Reproduce the data below line for line and word for word, leaving out the pictures.

-- start of Supplied data --

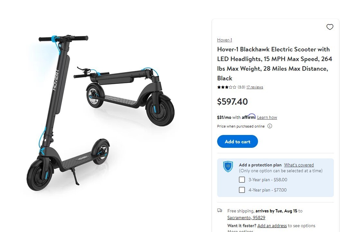Click the star rating icons

point(226,87)
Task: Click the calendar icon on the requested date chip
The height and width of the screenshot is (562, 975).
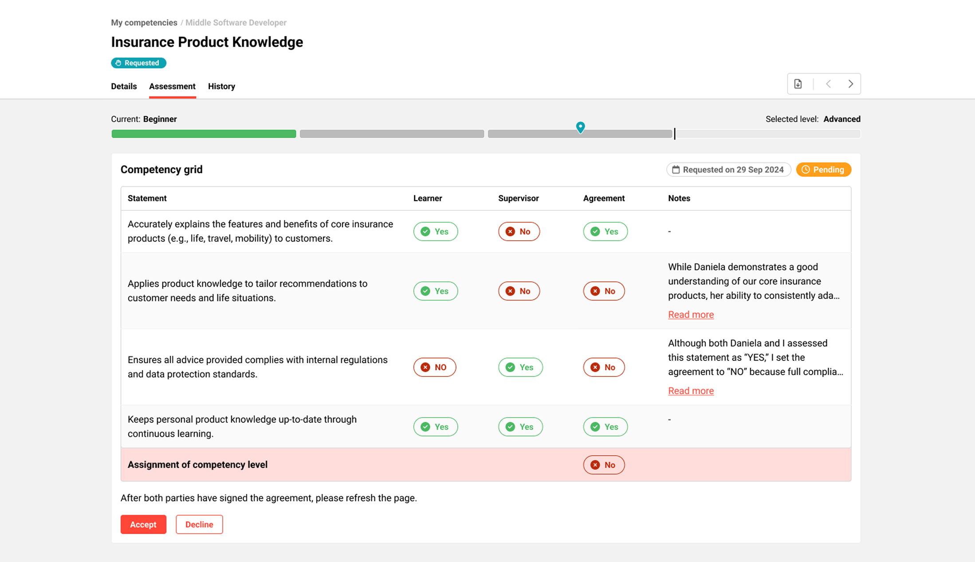Action: point(676,170)
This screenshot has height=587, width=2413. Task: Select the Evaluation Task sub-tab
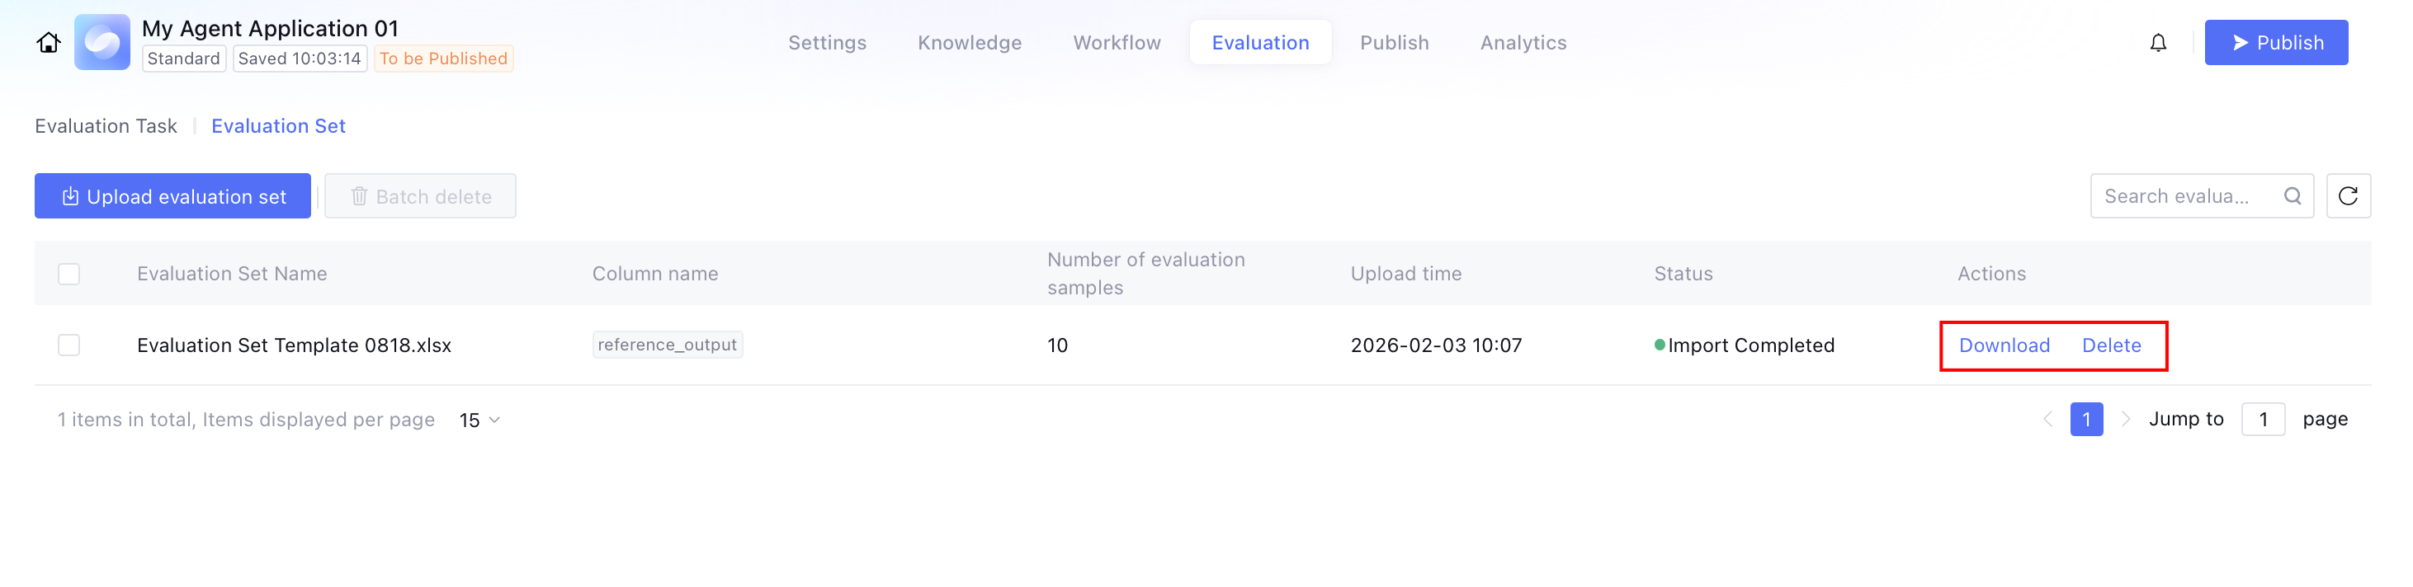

-- end of Supplied data --

**Solution to this problem:**
Click the star rating icons

point(226,87)
Task: Click the calendar icon on the requested date chip
The height and width of the screenshot is (562, 975).
Action: point(676,170)
This screenshot has height=587, width=2413. Task: Select the Evaluation Task sub-tab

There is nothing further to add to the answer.